━━━━━ TEXT DES DOKUMENTS ━━━━━
# Fischbestimmung aus der Donau



## pyro (19. Juli 2011)

Könnt Ihr mir bitte helfen und sagen was das für ein Fisch ist?

Er stammt aus der Donau, ist echt flink und ca. 10cm lang. Welche weiteren Angaben braucht Ihr zur Bestimmung?

Ich wollt wissen ob der auch was für meinen Teich ist, derzeit schwimmt er munter in meinem externen Pflanzenbecken (Mörtelkiste) herum und versteckt sich schön unter der __ Wasserpest und im Bodenmulm.


----------



## pyro (19. Juli 2011)

*AW: Fischbestimmung aus der Donau*

Kann es eine __ Mühlkoppe sein?

http://de.wikipedia.org/wiki/Groppe

Sieht fast so aus... was soll ich damit machen?

Zurück in die Donau? In meinen Teich?


----------



## doh (19. Juli 2011)
━━━━━ ANGEZEIGTE EINTRÄGE ━━━━━
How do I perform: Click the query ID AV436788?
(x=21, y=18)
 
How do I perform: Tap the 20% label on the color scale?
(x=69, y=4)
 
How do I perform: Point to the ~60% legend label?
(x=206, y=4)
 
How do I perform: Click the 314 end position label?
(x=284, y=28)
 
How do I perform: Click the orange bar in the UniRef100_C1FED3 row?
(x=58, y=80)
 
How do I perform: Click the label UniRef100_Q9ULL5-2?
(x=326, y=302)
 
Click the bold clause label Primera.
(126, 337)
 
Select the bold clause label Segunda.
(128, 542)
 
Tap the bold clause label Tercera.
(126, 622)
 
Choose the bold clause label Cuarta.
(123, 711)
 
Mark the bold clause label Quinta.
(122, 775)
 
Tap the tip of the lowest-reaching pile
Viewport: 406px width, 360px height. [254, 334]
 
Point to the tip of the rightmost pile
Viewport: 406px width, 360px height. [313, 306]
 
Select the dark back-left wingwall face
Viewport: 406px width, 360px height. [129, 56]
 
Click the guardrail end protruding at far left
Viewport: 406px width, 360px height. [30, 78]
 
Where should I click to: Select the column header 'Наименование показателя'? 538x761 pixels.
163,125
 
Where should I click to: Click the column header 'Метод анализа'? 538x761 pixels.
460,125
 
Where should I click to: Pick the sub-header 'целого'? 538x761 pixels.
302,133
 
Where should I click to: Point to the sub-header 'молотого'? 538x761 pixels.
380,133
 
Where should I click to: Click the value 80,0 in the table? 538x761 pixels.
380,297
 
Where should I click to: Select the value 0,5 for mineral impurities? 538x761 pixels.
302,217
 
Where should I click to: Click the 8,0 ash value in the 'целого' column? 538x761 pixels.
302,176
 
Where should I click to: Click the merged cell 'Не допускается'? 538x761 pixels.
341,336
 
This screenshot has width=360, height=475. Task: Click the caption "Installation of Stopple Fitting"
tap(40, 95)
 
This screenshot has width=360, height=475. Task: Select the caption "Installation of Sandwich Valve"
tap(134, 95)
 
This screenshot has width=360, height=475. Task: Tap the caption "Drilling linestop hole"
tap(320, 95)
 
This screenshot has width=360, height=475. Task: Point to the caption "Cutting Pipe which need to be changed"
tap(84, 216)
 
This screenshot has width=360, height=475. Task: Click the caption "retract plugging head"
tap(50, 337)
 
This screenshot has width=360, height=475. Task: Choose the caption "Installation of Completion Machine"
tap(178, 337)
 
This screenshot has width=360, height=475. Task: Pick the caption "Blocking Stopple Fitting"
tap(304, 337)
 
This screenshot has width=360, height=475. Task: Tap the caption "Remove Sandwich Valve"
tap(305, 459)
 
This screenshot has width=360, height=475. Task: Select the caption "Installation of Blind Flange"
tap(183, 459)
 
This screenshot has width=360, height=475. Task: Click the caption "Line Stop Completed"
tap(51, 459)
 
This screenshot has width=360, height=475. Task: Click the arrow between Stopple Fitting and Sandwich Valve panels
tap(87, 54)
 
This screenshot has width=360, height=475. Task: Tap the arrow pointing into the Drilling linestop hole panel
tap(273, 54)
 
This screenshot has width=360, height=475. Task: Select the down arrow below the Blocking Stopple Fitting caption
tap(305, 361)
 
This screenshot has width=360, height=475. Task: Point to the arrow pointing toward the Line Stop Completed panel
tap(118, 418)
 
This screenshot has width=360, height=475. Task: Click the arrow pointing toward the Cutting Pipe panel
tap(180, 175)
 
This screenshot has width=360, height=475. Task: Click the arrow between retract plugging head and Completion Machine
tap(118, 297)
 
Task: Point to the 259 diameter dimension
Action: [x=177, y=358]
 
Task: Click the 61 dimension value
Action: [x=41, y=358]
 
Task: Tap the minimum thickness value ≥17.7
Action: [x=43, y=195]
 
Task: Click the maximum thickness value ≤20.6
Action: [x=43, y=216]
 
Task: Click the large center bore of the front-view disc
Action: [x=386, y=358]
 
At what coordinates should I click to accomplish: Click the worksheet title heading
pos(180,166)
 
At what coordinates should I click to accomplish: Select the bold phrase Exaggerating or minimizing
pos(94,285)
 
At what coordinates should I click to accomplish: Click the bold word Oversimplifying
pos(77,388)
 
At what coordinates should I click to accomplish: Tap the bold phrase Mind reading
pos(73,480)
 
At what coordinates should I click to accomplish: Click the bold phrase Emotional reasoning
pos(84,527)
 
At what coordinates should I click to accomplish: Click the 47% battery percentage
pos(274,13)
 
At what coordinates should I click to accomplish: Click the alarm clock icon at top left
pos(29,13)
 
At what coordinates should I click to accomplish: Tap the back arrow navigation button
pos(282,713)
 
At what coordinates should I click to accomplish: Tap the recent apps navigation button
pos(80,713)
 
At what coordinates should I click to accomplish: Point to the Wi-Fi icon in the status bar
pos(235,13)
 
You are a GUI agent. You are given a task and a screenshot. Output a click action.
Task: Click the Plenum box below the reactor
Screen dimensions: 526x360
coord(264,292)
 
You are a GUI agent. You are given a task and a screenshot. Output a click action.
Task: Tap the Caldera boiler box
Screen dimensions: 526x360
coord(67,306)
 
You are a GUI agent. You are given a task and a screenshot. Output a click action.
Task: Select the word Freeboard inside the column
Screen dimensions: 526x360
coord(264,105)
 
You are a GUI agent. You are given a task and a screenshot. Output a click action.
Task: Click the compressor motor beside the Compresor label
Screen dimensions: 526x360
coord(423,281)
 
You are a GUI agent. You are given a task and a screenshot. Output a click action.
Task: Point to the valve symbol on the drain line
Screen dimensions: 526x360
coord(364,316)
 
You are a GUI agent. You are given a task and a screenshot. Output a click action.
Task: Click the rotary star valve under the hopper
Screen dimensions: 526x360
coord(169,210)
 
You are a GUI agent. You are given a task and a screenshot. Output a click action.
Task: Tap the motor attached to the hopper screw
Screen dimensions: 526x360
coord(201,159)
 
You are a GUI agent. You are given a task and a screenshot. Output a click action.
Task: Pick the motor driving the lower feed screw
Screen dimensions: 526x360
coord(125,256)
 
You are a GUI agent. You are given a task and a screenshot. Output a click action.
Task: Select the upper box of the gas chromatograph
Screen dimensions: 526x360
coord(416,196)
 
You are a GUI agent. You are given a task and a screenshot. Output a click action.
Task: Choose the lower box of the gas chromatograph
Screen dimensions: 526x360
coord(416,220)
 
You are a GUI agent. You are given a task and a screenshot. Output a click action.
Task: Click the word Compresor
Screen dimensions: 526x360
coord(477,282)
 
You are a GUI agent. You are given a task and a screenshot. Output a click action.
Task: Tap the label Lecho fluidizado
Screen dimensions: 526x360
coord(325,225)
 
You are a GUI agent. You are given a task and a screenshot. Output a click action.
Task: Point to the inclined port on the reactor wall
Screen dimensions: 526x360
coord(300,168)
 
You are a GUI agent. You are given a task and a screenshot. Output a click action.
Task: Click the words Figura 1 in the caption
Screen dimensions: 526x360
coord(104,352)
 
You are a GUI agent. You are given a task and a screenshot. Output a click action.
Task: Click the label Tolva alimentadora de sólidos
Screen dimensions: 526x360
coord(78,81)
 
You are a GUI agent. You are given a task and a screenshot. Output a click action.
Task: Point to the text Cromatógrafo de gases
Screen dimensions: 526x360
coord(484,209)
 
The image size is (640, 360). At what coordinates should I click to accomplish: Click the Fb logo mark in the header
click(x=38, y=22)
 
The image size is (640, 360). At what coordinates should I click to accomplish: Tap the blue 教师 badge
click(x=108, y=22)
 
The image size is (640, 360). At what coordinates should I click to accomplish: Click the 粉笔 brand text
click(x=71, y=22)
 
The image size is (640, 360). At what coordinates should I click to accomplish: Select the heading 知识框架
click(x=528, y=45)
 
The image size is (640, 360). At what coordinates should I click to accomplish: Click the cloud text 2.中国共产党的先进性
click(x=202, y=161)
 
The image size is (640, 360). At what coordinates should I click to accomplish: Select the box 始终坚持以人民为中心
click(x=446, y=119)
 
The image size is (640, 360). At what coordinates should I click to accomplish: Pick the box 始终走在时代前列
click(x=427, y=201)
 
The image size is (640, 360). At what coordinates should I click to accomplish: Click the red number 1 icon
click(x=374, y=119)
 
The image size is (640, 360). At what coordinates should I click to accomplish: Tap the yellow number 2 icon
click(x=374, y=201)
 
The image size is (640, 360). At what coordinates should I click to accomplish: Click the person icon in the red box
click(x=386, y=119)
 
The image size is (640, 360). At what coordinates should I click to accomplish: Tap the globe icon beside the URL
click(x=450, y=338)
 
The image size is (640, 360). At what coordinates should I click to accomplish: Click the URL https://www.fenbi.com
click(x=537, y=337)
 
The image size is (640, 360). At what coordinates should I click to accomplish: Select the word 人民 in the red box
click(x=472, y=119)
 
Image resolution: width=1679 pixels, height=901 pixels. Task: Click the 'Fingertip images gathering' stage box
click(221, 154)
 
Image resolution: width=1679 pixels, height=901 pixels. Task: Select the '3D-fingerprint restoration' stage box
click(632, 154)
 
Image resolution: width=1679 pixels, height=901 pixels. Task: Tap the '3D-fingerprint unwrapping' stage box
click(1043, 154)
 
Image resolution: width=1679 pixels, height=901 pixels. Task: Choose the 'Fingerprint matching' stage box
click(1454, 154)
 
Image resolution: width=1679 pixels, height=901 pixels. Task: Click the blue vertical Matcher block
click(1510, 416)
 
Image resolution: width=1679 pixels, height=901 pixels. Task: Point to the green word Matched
━━━━━
§ AUFGABENSTELLUNG
**a.** Schreiben Sie die Einträge vom ersten an bis einschließlich der Zeile mit „(x=58, y=80)“ wortgetreu ab.
**b.** Schreiben Sie die Forumsdiskussion über die Fischbestimmung aus der Donau von ihrem Ende aus weiter.
Die Forumsdiskussion und die Einträge haben inhaltlich nichts miteinander zu tun.

§ LÖSUNGEN DER AUFGABEN
**a.**
How do I perform: Click the query ID AV436788?
(x=21, y=18)
 
How do I perform: Tap the 20% label on the color scale?
(x=69, y=4)
 
How do I perform: Point to the ~60% legend label?
(x=206, y=4)
 
How do I perform: Click the 314 end position label?
(x=284, y=28)
 
How do I perform: Click the orange bar in the UniRef100_C1FED3 row?
(x=58, y=80)

**b.**
*AW: Fischbestimmung aus der Donau*

Wenn es wirklich einer ist, was mir stark danach aussieht, brauchst du wohl nicht ernsthaft die Frage stellen bezüglich in den Teich oder Natur!

Allein der zweite Satz bei Wiki 





> Die kaum bekannte __ Groppe gehört zu den gefährdeten Tierarten und war Fisch des Jahres in den Jahren 1989 und 2006.


sollte dir wohl Aufschluss genug geben!


________
Grüße
Marcel


----------



## pyro (19. Juli 2011)

*AW: Fischbestimmung aus der Donau*

Ich bin mir schon dessen bewusst, allerdings ist bei Wiki nachfolgend sogar von einer Aquariumhaltung die Rede und gegenüber einem Aquarium wär mein 12000 l Teich glaub ich doch ein gutes Stück besser.

Die Frage ist eher ob es sinnvoll ist und der Fisch in den Teich "passt" oder eher negativ für das Leben im Teich usw. ist.


----------



## danyvet (19. Juli 2011)

*AW: Fischbestimmung aus der Donau*

Sowohl rechtlich als auch ethisch gesehen: zurück in die Donau!!!
Ob er für deinen Teich passen tät, ist hier eine irrelevante Frage


----------



## stu_fishing (19. Juli 2011)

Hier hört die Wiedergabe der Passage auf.